Search |Summary |Expand/VTOC Display |DownLoad |Help] 





Converting data and building the database are the most important tasks of the automation process. If well defined, the database will outlive several generations of systems and equipment.

Data conversion is the process of turning non-computer-readable library records into a computer-readable format, or of turning existing computer files into a format suitable for the new system. Conversion requires a major effort, and as such may need its own plan. For example, existing data should be analyzed to determine if and how it will be used in the new system. The IOLS may include catalog, copy, borrower, subscription, vendor, acquisitions and routing information. How will these files be created? Does any of the information already exist in machine-readable form?

Conversion

During bibliographic data conversion the catalog information must remain central. Shortcuts and cost reduction practices may save time and money initially but may add problems later. Because the conversion process replaces and expands information that took years of effort to develop, it has the potential to dramatically improve the accuracy and completeness of the data.

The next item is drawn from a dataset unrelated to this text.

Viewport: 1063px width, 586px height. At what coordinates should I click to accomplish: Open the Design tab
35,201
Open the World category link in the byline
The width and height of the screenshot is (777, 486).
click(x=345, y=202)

The first consideration is whether to attempt total retrospective conversion or use an ongoing approach. Early library systems did not require complete retrospective conversion. Frequently these were circulation systems which used only brief catalog information; or they represented the closing of one form of catalog and adding an additional form. The growing popularity of the online public access catalog, the increased sharing of data among subsystems in an integrated system, the decreasing cost of online storage, and the availability of commercial conversion services have all contributed to encourage full retrospective conversion.

Some of the considerations in developing your conversion plan include:

    a. Describe existing conditions and examine current data. Describe and quantify the information supporting various library functions. Identify the number of separate files which should be converted (catalog, copy, borrower, order, etc.), and for each determine the number of records and fields included.

    b. Review each record and consider the function of every field. The primary record types (catalog, copy, borrower, vendor, purchase order, acquisition, invoice and route) are roughly equivalent to your existing manual files.

    c. After reviewing your data and the fields defined in the IOLS, define a preliminary map to relate information in your files to data to be put into the database. Are there any details that the IOLS requires that are not included in your current system? If so, is there an alternate source of that information? Conversely, is there local data with no corresponding field in the IOLS? Chances are the online system precludes the need for this information!

    d. Make local decisions on data entry standards and formats. You need to consider the extent to which you plan to use MARC, AACR2, the ALA character set, and thesaurus control. Will patron names be entered last name first, then first name, or use only last name and initials? What abbreviations will be used? If thesaurus control is desired, is there an existing file to use to create the thesaurus?

    e. Determine whether or not existing electronic files require any processing before they can be loaded into the IOLS. If preprocessing is necessary, you may wish to contract with the IOLS vendor or a consultant to develop the necessary conversion programs.

    f. For manual files, consider the available resources and the method of file creation. If a major retrospective conversion is planned, who will do the work? Is the library staff experienced in data entry? Can they be trained? Who is responsible for the quality of the database?

MARC

Participation in a bibliographic service or other shared cataloging resource is a significant step towards complete conversion. Most services provide data in the MARC format. You may be familiar with the MARC display (see Figure 1) from using OCLC, RLIN, MARCIVE or another system.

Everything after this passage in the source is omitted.